Using the transfer matrix (TM) method, the propagation of electrons is studied, in a one-dimensional multi-quantum well composed of alternating layers of barriers and wells. In the first time, we proposed system with a single barrier CdMnTe is embedded between two semi-infinite substrates. Hence, the corresponding Eigen modes energies were found to be shifted towards lower energies as the barrier thickness increases. The resulting Eigen modes are characterized by a high transmission rates but a very low quality factor values, which highlight the importance of the system periodicity. On the other hand, in order to create localized states in the band gaps, a defective system is exanimated. Indeed, a defect barrier is inserted in a perfect multi-quantum wells (MQWs) system, basically made of repeated CdMnTe barriers and CdTe wells. This defective system can create multi defect modes in the electronic band gaps. The analysis of the transmittance spectra of the defect states evidences a shift to lower energies by increasing the defect thickness with fixed parameters of the system. These defect states move toward higher energy regions, when the concentration of defect increases. In addition, the energy of the defect states varying from 600 meV to 785 meV. We found one defect state for a defect concentration equal to 0.7, when the defect thickness is equal to 5 A. Otherwise, for a defect concentration equal to 0.1, with a defect thickness of 150 A, we found two defect states appeared inside the gaps. While, three defect states were found for a concentration interval between 0.3 and 0.5 and a defect thickness equal respectively to 127 A and 145 A. These defect states have higher quality factors reaching 7630000. Moreover, it shown that the number of gaps modes depends on the defect concentration’s and thickness’ parameters.

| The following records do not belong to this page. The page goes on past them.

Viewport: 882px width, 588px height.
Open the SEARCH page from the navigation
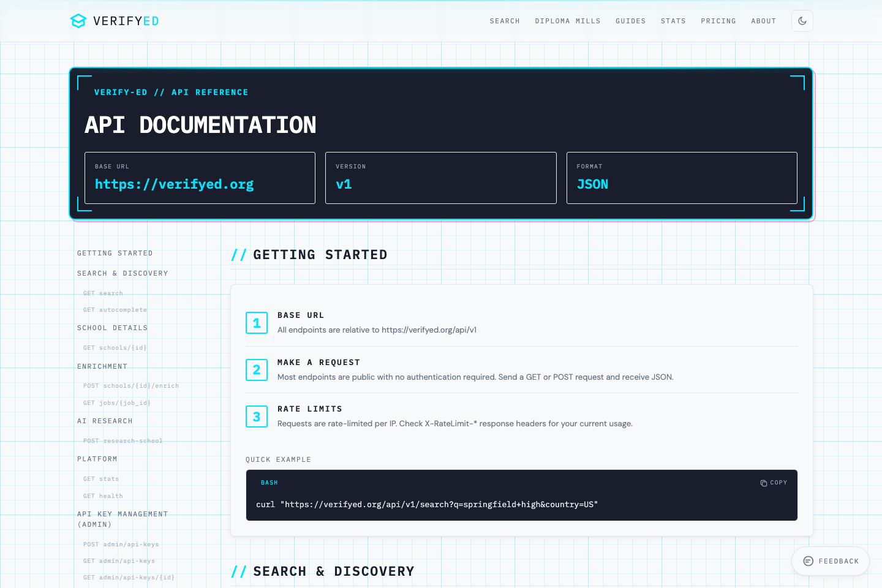[x=505, y=21]
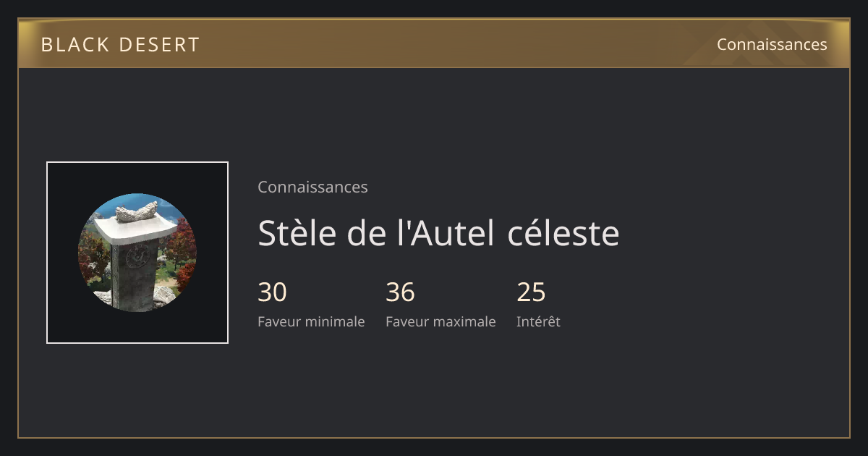The height and width of the screenshot is (456, 868).
Task: Click the interest value 25
Action: click(x=531, y=292)
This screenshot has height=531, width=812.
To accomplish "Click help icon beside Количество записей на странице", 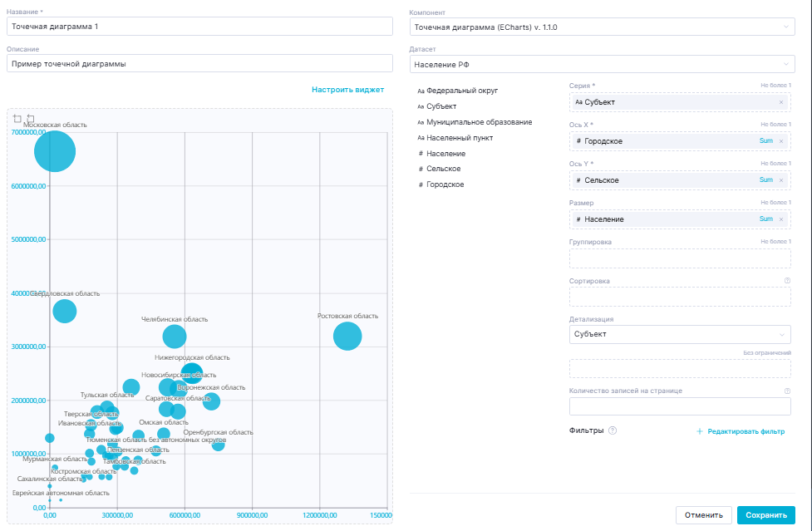I will (787, 391).
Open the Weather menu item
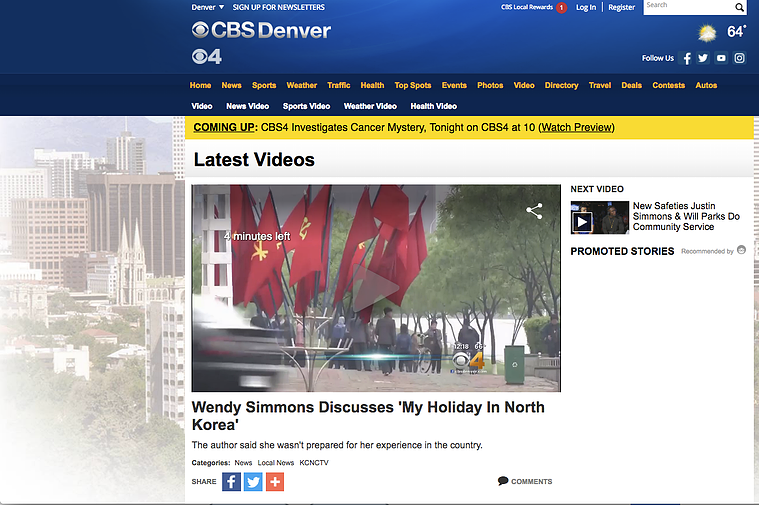Viewport: 759px width, 505px height. tap(302, 85)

High quality factors are reached, and an electron multi-channel filtering system is then proposed.

使用转移矩阵 (TM) 方法，在由势垒和阱的交替层组成的一维多量子阱中研究电子的传播。我们首次提出了将单个势垒 CdMnTe 嵌入两个半无限衬底之间的系统。因此，发现相应的本征模式能量随着势垒厚度的增加而向较低能量移动。由此产生的本征模式的特点是传输速率高，但品质因数值非常低，这突出了系统周期性的重要性。另一方面，为了在带隙中创建局部状态，需要检查有缺陷的系统。事实上，缺陷势垒被插入到一个完美的多量子阱 (MQW) 系统中，该系统基本上由重复的 CdMnTe 势垒和 CdTe 阱组成。这种有缺陷的系统会在电子带隙中产生多种缺陷模式。对缺陷状态的透射光谱的分析证明，通过在系统的固定参数下增加缺陷厚度，向较低能量的转变。当缺陷浓度增加时，这些缺陷态向更高能量区域移动。此外，缺陷态的能量从 600 meV 到 785 meV 不等。当缺陷厚度等于 5 A 时，我们发现缺陷浓度等于 0.7 的一个缺陷态。否则，当缺陷浓度等于 0.1 时，缺陷厚度为 150 A，我们发现间隙内出现了两个缺陷态. 同时，在 0.3 和 0.5 之间的浓度间隔和分别等于 127 A 和 145 A 的缺陷厚度下发现了三种缺陷状态。这些缺陷状态具有更高的质量因子，达到 7630000。此外，它表明间隙模式的数量取决于缺陷浓度和厚度参数。达到了高质量因子，然后提出了一种电子多通道滤波系统。